▶ _Exercise details_: Would you transcribe the data word for word?

▶ _Exercise material_:

......

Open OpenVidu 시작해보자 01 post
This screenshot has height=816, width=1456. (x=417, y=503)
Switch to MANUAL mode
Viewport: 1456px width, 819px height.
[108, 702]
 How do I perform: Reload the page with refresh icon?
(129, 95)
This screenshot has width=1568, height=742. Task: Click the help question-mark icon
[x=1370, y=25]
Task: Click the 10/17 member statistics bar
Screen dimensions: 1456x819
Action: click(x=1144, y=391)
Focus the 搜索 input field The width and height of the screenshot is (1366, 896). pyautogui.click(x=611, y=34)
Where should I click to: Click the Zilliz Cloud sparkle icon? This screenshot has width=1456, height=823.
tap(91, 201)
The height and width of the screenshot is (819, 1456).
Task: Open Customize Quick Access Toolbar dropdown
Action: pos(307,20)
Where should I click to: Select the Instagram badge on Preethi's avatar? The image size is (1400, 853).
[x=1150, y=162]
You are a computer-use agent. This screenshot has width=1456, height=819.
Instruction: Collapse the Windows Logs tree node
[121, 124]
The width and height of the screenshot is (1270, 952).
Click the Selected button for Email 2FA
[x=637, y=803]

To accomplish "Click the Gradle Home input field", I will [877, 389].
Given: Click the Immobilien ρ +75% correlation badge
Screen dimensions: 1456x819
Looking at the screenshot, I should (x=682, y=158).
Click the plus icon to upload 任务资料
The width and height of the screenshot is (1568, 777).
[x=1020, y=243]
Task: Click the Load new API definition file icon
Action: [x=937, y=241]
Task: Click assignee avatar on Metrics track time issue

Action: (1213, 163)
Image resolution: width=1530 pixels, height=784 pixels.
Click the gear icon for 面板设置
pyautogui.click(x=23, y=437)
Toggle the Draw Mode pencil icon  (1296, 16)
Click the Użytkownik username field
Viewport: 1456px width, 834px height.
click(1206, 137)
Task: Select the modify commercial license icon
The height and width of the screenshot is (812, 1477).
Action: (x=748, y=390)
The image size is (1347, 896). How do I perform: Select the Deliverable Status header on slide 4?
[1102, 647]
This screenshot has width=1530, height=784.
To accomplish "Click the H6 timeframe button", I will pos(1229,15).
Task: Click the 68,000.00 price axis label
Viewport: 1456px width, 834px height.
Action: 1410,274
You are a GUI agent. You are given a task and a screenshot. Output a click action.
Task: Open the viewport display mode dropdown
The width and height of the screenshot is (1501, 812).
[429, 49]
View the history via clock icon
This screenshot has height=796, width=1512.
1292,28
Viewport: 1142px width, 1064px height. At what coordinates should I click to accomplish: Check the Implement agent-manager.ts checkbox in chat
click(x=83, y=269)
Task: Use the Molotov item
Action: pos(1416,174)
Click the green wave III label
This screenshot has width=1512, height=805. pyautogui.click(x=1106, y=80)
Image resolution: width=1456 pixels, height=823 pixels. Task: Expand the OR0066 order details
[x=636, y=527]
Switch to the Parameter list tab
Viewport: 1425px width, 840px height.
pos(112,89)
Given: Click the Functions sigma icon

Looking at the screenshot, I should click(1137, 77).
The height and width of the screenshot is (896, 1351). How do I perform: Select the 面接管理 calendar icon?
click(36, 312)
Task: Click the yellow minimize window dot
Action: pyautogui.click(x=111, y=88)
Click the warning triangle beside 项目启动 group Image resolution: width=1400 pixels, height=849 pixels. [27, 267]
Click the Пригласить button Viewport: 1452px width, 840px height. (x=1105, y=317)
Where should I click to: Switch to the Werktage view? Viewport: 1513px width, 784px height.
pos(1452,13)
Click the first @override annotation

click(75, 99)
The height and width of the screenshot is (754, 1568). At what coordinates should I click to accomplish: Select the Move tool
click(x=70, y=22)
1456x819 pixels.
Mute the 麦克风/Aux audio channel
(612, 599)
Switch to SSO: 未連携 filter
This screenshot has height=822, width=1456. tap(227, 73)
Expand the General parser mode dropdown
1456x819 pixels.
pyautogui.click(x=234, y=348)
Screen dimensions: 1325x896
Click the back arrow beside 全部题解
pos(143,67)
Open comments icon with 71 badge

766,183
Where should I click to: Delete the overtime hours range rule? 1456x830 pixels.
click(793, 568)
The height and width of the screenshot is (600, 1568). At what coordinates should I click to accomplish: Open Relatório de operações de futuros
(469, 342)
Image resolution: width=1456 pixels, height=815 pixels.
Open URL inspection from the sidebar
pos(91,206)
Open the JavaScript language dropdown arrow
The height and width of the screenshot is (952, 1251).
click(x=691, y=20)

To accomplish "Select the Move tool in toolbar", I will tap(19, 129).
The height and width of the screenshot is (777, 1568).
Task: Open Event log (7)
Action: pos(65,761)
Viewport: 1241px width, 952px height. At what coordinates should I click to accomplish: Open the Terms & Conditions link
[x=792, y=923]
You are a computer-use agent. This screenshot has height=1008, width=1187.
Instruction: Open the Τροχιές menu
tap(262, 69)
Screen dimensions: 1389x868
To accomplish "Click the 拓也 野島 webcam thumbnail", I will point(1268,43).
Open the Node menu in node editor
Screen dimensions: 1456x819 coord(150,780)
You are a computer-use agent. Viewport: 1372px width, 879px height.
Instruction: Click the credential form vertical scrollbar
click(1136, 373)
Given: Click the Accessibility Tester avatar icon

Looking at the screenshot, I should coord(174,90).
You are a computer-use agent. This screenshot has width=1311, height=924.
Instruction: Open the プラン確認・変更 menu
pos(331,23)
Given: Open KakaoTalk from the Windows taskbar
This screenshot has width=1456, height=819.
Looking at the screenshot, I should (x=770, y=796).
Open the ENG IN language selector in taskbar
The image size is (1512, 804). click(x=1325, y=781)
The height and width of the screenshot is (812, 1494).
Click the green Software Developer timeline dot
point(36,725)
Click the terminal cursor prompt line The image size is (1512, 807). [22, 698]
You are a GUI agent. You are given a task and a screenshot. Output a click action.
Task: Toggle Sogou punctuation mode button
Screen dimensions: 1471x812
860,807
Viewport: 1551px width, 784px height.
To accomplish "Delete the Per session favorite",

......

▶ _Task solution_:
Open OpenVidu 시작해보자 01 post
This screenshot has height=816, width=1456. (x=417, y=503)
Switch to MANUAL mode
Viewport: 1456px width, 819px height.
[108, 702]
 How do I perform: Reload the page with refresh icon?
(129, 95)
This screenshot has width=1568, height=742. Task: Click the help question-mark icon
[x=1370, y=25]
Task: Click the 10/17 member statistics bar
Screen dimensions: 1456x819
Action: click(x=1144, y=391)
Focus the 搜索 input field The width and height of the screenshot is (1366, 896). pyautogui.click(x=611, y=34)
Where should I click to: Click the Zilliz Cloud sparkle icon? This screenshot has width=1456, height=823.
tap(91, 201)
The height and width of the screenshot is (819, 1456).
Task: Open Customize Quick Access Toolbar dropdown
Action: pos(307,20)
Where should I click to: Select the Instagram badge on Preethi's avatar? The image size is (1400, 853).
[x=1150, y=162]
You are a computer-use agent. This screenshot has width=1456, height=819.
Instruction: Collapse the Windows Logs tree node
[121, 124]
The width and height of the screenshot is (1270, 952).
Click the Selected button for Email 2FA
[x=637, y=803]

To accomplish "Click the Gradle Home input field", I will [877, 389].
Given: Click the Immobilien ρ +75% correlation badge
Screen dimensions: 1456x819
Looking at the screenshot, I should (x=682, y=158).
Click the plus icon to upload 任务资料
The width and height of the screenshot is (1568, 777).
[x=1020, y=243]
Task: Click the Load new API definition file icon
Action: [x=937, y=241]
Task: Click assignee avatar on Metrics track time issue

Action: (1213, 163)
Image resolution: width=1530 pixels, height=784 pixels.
Click the gear icon for 面板设置
pyautogui.click(x=23, y=437)
Toggle the Draw Mode pencil icon  (1296, 16)
Click the Użytkownik username field
Viewport: 1456px width, 834px height.
click(1206, 137)
Task: Select the modify commercial license icon
The height and width of the screenshot is (812, 1477).
Action: (x=748, y=390)
The image size is (1347, 896). How do I perform: Select the Deliverable Status header on slide 4?
[1102, 647]
This screenshot has width=1530, height=784.
To accomplish "Click the H6 timeframe button", I will pos(1229,15).
Task: Click the 68,000.00 price axis label
Viewport: 1456px width, 834px height.
Action: 1410,274
You are a GUI agent. You are given a task and a screenshot. Output a click action.
Task: Open the viewport display mode dropdown
The width and height of the screenshot is (1501, 812).
[429, 49]
View the history via clock icon
This screenshot has height=796, width=1512.
1292,28
Viewport: 1142px width, 1064px height. At what coordinates should I click to accomplish: Check the Implement agent-manager.ts checkbox in chat
click(x=83, y=269)
Task: Use the Molotov item
Action: pos(1416,174)
Click the green wave III label
This screenshot has width=1512, height=805. pyautogui.click(x=1106, y=80)
Image resolution: width=1456 pixels, height=823 pixels. Task: Expand the OR0066 order details
[x=636, y=527]
Switch to the Parameter list tab
Viewport: 1425px width, 840px height.
pos(112,89)
Given: Click the Functions sigma icon

Looking at the screenshot, I should click(1137, 77).
The height and width of the screenshot is (896, 1351). How do I perform: Select the 面接管理 calendar icon?
click(36, 312)
Task: Click the yellow minimize window dot
Action: pyautogui.click(x=111, y=88)
Click the warning triangle beside 项目启动 group Image resolution: width=1400 pixels, height=849 pixels. [27, 267]
Click the Пригласить button Viewport: 1452px width, 840px height. (x=1105, y=317)
Where should I click to: Switch to the Werktage view? Viewport: 1513px width, 784px height.
pos(1452,13)
Click the first @override annotation

click(75, 99)
The height and width of the screenshot is (754, 1568). At what coordinates should I click to accomplish: Select the Move tool
click(x=70, y=22)
1456x819 pixels.
Mute the 麦克风/Aux audio channel
(612, 599)
Switch to SSO: 未連携 filter
This screenshot has height=822, width=1456. tap(227, 73)
Expand the General parser mode dropdown
1456x819 pixels.
pyautogui.click(x=234, y=348)
Screen dimensions: 1325x896
Click the back arrow beside 全部题解
pos(143,67)
Open comments icon with 71 badge

766,183
Where should I click to: Delete the overtime hours range rule? 1456x830 pixels.
click(793, 568)
The height and width of the screenshot is (600, 1568). At what coordinates should I click to accomplish: Open Relatório de operações de futuros
(469, 342)
Image resolution: width=1456 pixels, height=815 pixels.
Open URL inspection from the sidebar
pos(91,206)
Open the JavaScript language dropdown arrow
The height and width of the screenshot is (952, 1251).
click(x=691, y=20)

To accomplish "Select the Move tool in toolbar", I will tap(19, 129).
The height and width of the screenshot is (777, 1568).
Task: Open Event log (7)
Action: pos(65,761)
Viewport: 1241px width, 952px height. At what coordinates should I click to accomplish: Open the Terms & Conditions link
[x=792, y=923]
You are a computer-use agent. This screenshot has height=1008, width=1187.
Instruction: Open the Τροχιές menu
tap(262, 69)
Screen dimensions: 1389x868
To accomplish "Click the 拓也 野島 webcam thumbnail", I will point(1268,43).
Open the Node menu in node editor
Screen dimensions: 1456x819 coord(150,780)
You are a computer-use agent. Viewport: 1372px width, 879px height.
Instruction: Click the credential form vertical scrollbar
click(1136, 373)
Given: Click the Accessibility Tester avatar icon

Looking at the screenshot, I should coord(174,90).
You are a computer-use agent. This screenshot has width=1311, height=924.
Instruction: Open the プラン確認・変更 menu
pos(331,23)
Given: Open KakaoTalk from the Windows taskbar
This screenshot has width=1456, height=819.
Looking at the screenshot, I should (x=770, y=796).
Open the ENG IN language selector in taskbar
The image size is (1512, 804). click(x=1325, y=781)
The height and width of the screenshot is (812, 1494).
Click the green Software Developer timeline dot
point(36,725)
Click the terminal cursor prompt line The image size is (1512, 807). [22, 698]
You are a GUI agent. You are given a task and a screenshot. Output a click action.
Task: Toggle Sogou punctuation mode button
Screen dimensions: 1471x812
860,807
Viewport: 1551px width, 784px height.
To accomplish "Delete the Per session favorite",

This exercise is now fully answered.